Dr Rob Lesslie: transforming a legacy into a reality

10 April 2018

The Lesslie Endowment provides grants to ANU research students and has supported research into issues including evidence-based ecological management in protected areas, conserving native flora in agricultural landscapes, and a study of Euclayptus coolabah on the Diamantina River system in South Australia.

When friends, family and colleagues talk about Dr Rob Lesslie, one word keeps coming up: worldview.

It was sharing Rob’s worldview which his wife, Lynne Alexander, says drew her to him when they were studying together at Adelaide University.

It’s her father’s worldview which Rob’s daughter Ellen says she recognises in her natural resource management courses at the Fenner School of Environment and Society at ANU, where Rob also completed his PhD.

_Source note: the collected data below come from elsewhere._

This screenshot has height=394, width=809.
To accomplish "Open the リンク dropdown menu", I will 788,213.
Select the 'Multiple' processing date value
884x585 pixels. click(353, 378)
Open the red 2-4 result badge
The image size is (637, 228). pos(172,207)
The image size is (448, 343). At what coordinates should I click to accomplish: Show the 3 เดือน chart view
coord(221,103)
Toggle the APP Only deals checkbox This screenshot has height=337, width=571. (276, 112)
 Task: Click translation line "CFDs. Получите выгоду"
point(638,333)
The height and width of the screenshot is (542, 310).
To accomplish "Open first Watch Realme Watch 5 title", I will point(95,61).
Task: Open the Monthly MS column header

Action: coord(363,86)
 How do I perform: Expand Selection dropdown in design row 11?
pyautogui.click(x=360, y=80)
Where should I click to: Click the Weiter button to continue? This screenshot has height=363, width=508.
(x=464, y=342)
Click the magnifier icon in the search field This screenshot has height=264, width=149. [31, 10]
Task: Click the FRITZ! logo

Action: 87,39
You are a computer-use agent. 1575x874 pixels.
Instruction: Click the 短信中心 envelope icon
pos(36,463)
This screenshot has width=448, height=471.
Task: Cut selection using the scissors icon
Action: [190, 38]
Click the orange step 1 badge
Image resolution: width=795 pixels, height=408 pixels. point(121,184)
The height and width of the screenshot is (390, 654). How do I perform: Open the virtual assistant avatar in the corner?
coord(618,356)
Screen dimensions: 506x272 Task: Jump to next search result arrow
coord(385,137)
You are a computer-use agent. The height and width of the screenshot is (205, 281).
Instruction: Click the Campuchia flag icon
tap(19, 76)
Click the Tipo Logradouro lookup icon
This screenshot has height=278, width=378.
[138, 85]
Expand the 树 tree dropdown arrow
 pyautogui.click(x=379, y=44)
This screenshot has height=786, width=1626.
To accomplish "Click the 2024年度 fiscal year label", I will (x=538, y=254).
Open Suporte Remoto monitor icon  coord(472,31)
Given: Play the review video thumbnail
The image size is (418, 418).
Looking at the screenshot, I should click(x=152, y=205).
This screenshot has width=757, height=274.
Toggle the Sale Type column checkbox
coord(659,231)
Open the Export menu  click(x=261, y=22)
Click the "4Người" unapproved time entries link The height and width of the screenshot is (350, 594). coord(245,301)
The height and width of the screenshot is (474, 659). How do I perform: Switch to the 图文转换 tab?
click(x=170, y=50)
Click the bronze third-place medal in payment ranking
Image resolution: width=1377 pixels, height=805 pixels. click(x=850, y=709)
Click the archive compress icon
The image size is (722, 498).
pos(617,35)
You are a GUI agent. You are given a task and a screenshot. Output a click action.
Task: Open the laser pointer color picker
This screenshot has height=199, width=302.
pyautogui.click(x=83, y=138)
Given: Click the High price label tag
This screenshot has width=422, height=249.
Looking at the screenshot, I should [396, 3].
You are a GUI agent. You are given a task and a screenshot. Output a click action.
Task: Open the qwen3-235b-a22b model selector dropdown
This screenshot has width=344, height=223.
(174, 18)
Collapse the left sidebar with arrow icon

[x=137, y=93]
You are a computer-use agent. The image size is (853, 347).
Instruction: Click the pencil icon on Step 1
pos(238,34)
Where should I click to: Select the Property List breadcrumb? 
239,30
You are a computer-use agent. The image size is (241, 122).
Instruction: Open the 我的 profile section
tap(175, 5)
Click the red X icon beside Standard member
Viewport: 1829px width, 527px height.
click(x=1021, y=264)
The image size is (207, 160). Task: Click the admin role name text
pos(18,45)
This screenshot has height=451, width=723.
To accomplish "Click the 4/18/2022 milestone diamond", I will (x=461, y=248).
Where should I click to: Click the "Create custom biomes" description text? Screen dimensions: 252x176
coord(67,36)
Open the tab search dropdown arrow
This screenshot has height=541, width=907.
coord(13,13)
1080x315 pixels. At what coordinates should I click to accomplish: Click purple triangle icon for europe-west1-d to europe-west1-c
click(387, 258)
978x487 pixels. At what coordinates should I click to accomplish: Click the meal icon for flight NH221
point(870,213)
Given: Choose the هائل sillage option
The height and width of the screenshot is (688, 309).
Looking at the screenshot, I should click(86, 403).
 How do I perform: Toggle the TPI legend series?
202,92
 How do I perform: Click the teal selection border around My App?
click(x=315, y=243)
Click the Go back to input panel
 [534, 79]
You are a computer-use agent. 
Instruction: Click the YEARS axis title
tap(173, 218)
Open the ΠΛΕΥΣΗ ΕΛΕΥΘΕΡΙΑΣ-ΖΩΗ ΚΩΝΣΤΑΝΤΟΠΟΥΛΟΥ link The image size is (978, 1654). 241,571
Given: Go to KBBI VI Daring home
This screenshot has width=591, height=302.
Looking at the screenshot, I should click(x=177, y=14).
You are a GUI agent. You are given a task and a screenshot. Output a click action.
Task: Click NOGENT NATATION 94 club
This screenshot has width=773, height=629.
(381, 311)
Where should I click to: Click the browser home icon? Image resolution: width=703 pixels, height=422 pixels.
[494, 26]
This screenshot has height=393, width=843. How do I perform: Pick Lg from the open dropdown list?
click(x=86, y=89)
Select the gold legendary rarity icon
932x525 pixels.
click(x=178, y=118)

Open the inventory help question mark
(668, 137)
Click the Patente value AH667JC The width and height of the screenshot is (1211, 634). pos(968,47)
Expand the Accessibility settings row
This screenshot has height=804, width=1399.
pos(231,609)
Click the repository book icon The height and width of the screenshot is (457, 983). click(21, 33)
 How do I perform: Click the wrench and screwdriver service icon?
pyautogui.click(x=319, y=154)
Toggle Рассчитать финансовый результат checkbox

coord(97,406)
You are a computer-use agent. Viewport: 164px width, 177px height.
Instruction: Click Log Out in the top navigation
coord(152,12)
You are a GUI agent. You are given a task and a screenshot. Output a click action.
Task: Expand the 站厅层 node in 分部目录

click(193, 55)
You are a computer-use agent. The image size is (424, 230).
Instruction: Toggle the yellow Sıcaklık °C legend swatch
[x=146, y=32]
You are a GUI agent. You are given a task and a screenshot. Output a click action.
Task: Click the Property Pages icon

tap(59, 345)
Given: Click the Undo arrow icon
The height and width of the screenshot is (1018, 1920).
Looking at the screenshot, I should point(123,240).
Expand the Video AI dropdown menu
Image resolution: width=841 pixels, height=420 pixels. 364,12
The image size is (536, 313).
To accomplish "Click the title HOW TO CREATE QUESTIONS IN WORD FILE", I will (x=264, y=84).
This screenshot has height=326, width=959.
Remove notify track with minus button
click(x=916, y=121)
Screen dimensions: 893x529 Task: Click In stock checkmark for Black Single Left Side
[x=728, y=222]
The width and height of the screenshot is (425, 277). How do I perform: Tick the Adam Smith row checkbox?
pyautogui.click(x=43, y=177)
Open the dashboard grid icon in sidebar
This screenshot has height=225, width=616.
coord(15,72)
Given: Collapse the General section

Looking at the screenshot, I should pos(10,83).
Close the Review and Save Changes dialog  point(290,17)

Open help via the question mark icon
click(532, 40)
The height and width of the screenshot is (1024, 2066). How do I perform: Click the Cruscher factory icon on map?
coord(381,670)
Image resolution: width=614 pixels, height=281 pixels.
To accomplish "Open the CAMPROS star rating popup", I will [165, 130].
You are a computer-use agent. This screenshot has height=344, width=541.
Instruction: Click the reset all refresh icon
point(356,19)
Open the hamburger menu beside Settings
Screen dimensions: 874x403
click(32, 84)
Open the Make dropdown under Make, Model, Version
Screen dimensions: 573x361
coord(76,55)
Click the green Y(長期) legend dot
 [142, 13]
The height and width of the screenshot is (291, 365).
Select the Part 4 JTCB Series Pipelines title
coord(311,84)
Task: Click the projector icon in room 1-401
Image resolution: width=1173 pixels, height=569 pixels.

And it was Rob’s worldview, his friend and colleague Richard Thackway says, which moved people to contribute chapters to the book Land Use in Australia: Past, Present and Future, dedicated to Rob, and which Richard edited and recently launched at ANU.

“It was that we have a responsibility to steward and look after the land in which we live,” Richard explains. “And to point out, as politely as possible, that people create the mess they live in and they can fix it.”

Rob was one of Australia’s leading geographers and natural resource scientists, and his career made a significant impact on natural resource management spanning government, education and the private sector.

With Richard, his colleague of 20 years, Rob created an influential framework which described the modification of Australia’s natural landscape over time. It demonstrated that environmental degradation is rarely a lost cause; instead, the landscape can respond to regenerative management systems.

“If you take a bulldozer and bowl down a bunch of trees, that’s not the end of the story,” Richard explains. “We showed that if you cease to use your bulldozers and ploughs and cattle and sheep, the environment will come back.

“It may take a long time, it may not go back to what it was originally, but it can go back to something which approximates it and then people can get multiple benefits from the ecosystem goods and services.

“Rob’s was quite a level-headed outlook which said: We need our Corn Flakes, our steaks and our milk, but we also need places of reflection and solitude.”

“From a boy he was drawn to investigate the natural world,” Lynne says. “Even at school he went off on trips into the bush and was fascinated by maps. It formed the foundation of his imagination.”

Richard says some of his fondest memories of Rob come from the grown-up version of these adventures.

“We always said we wanted to do a trip through inland Australia,” Richard remembers. “He bought himself a new car and was very proud of it and wanted to try it out. We drove out through western NSW into South Australia and into Victoria and drank lots of red wine and argued about how the world would, and should, change as a result of our thinking. It was lovely.”

The next year, Richard and Rob were back in Canberra and kayaking on Lake Burley Griffin. As they were climbing ashore Rob mentioned that he had a stomach cramp.

“Regrettably it was more than that, and within a year he had died from cancer.”

Richard has spent the four years since then promoting Rob’s worldview, now his legacy, and trying to keep that conversation in the car continuing. Along with editing Land Use in Australia, he is a Visiting Fellow at ANU, hoping to inform future generations of scientists.

His family has done the same, with the establishment of the Lesslie Endowment. Through grants to ANU research students, the Endowment has supported research into issues including evidence-based ecological management in protected areas, conserving native flora in agricultural landscapes, and a study of Euclayptus coolabah on the Diamantina River system in South Australia.

“It’s fantastic that his and our views are being perpetuated by encouraging people to do further study,” Lynne says. “It’s the best memorial to him there could possibly be.”

“He’d be smiling up there now knowing that other people are being encouraged to take up his research and his line of view.”

Lynne says she isn’t always positive that governments will follow Rob’s lead in looking after the land we live in. “But I’m hopeful that young people will form the push to change it,” she says.

Right on cue, her daughter Ellen adds: “I am optimistic”.

And with her father’s worldview, and the world in her hands, it’s easy to feel the same.